- [Text provided]:
SOFTWARE FOR SUDS: Two beer and software enthusiasts partnered to create a leader in designing craft-beverage workflows.

AuthorMiller, Harrison

It started with a message on Linkedln. "Hey, I think we're working on the same thing and might be competitors some day, maybe we should team up to make this happen?" Greg Forehand wrote to Josh McKinney, 34, who is now the CEO of Charlotte's Ekos Software Inc., which targets craft food and beverage companies looking to streamline their workflow.

McKinney and Forehand, both craft-beer aficionados with tech experience, realized many startup beermakers knew more about suds than how to run a business. The beginning brewers often had little understanding of how to efficiently track production.

McKinney, who graduated from Appalachian State University with degrees in information systems and business management, developed software for a couple of companies and nonprofits in Charleston, S.C., before moving to Charlotte in 2010. Shortly after, he began speaking with different area brewers about their production and tracking processes. He found large enterprise resource-planning software offered by industry leaders such as Salesforce.com Inc. was too expensive and complicated for smaller breweries. The only real alternative was keeping physical records on paper, spreadsheets and whiteboards.

- [The task]: Reproduce the passage from the article on Ekos Software, starting with "McKinney and Forehand, both" and going on through "efficiently track production.".

- [Listed records]:

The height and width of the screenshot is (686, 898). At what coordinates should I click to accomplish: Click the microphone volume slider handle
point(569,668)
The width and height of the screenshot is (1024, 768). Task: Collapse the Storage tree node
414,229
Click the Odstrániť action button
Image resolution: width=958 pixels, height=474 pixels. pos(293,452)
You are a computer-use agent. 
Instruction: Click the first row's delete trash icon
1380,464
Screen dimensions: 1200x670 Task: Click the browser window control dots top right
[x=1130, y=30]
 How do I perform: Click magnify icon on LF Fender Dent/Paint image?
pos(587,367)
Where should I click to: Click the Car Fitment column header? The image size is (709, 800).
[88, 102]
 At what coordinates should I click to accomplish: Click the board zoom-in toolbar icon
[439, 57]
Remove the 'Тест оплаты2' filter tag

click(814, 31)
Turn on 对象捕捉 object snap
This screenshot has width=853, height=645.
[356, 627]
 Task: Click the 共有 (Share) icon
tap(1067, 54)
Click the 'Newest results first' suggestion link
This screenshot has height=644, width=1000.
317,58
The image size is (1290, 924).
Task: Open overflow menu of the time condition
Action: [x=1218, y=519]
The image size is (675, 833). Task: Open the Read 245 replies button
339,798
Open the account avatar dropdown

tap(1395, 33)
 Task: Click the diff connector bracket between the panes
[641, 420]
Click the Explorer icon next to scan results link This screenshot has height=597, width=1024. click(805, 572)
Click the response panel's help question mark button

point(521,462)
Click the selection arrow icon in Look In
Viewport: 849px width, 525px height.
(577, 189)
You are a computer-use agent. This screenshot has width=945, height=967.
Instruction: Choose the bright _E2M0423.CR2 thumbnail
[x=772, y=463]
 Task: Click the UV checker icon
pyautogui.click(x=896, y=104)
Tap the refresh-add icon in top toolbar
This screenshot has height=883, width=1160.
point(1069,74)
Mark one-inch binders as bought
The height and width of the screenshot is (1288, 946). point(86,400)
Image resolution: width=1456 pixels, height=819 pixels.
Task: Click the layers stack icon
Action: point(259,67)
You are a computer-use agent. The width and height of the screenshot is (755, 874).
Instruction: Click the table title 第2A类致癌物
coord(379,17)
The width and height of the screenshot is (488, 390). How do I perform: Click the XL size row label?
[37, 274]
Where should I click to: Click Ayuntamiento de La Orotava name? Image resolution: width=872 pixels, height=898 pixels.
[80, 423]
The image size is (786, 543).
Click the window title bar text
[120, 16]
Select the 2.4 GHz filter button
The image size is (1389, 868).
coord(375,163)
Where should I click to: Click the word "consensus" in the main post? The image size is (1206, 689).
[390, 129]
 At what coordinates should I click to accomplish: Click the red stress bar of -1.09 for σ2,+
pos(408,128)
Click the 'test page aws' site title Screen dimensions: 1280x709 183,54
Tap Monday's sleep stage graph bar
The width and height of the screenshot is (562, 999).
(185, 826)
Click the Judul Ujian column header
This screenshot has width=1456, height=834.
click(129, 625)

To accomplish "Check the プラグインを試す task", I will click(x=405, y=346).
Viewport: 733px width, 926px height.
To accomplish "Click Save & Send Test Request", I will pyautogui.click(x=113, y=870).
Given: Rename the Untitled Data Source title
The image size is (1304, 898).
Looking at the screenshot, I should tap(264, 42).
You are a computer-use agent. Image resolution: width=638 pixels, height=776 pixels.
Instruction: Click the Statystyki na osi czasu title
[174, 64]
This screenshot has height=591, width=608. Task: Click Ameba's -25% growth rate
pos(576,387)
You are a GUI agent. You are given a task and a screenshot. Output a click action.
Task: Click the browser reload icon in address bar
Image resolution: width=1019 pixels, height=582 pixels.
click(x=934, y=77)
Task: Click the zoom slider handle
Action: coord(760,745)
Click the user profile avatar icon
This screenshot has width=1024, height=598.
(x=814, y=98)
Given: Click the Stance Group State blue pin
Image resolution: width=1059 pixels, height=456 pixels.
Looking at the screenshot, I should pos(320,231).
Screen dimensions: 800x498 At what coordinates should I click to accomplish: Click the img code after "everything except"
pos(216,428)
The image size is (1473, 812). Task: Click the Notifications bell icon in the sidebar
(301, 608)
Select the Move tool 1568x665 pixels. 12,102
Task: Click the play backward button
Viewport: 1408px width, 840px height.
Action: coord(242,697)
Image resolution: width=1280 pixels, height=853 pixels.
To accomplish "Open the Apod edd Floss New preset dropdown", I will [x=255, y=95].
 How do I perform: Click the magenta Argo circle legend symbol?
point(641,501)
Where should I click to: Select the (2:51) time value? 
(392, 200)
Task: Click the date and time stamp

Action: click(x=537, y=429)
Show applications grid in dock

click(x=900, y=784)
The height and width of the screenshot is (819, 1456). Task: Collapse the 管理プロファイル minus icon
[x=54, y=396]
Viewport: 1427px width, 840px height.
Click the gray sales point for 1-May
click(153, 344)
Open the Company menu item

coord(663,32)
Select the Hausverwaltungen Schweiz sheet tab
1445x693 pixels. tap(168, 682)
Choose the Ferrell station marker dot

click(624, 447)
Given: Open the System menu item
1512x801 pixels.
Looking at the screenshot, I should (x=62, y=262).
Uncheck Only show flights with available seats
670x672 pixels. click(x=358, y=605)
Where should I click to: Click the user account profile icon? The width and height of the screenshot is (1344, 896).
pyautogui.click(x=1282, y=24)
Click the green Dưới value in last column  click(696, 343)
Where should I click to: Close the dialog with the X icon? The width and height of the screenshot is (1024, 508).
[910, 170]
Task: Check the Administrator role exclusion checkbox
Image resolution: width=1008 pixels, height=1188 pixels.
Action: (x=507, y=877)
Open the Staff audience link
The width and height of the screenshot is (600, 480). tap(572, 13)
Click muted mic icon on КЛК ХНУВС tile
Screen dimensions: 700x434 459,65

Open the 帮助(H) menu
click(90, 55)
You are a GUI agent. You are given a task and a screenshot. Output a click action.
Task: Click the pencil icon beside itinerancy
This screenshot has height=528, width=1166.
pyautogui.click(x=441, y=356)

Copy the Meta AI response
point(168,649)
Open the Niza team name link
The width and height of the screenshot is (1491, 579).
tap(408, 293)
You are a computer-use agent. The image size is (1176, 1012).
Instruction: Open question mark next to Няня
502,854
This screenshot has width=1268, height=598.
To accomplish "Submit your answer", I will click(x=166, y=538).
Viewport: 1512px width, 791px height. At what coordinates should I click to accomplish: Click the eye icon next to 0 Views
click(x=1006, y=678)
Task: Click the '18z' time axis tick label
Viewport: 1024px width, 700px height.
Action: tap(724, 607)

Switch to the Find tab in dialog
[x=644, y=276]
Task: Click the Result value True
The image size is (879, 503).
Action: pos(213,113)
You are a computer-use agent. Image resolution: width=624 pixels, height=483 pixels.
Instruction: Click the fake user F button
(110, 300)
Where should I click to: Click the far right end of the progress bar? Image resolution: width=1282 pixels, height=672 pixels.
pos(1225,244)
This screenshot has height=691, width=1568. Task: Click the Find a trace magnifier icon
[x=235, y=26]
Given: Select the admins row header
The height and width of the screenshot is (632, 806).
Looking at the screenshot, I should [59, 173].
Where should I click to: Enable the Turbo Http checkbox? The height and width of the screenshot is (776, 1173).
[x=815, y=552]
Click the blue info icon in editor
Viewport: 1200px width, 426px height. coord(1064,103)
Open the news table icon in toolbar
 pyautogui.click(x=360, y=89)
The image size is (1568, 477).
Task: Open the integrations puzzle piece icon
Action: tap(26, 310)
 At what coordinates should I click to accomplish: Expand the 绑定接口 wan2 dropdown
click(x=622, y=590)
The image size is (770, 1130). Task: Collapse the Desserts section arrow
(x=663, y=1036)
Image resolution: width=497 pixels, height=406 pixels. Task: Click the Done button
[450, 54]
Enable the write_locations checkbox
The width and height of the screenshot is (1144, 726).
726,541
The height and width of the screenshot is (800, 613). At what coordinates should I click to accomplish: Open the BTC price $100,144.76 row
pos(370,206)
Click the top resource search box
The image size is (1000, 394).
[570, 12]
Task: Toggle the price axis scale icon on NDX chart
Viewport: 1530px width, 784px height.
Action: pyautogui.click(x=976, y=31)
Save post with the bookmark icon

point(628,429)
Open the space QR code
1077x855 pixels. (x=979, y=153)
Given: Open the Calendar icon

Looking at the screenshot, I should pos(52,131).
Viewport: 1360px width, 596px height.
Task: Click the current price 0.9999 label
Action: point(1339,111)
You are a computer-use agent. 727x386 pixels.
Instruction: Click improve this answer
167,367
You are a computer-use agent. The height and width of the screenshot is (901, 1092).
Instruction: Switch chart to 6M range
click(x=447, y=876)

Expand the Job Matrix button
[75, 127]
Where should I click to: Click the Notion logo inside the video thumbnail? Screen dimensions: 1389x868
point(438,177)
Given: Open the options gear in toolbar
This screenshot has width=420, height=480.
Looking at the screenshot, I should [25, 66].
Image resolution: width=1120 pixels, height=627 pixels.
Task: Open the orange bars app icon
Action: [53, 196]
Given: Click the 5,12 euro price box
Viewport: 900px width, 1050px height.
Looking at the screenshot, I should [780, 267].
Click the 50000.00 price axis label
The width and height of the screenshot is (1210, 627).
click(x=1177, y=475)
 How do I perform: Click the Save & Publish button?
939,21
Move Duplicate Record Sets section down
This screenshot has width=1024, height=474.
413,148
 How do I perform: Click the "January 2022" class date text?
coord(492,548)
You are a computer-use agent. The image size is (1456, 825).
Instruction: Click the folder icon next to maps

- [Output of the exercise]:
McKinney and Forehand, both craft-beer aficionados with tech experience, realized many startup beermakers knew more about suds than how to run a business. The beginning brewers often had little understanding of how to efficiently track production.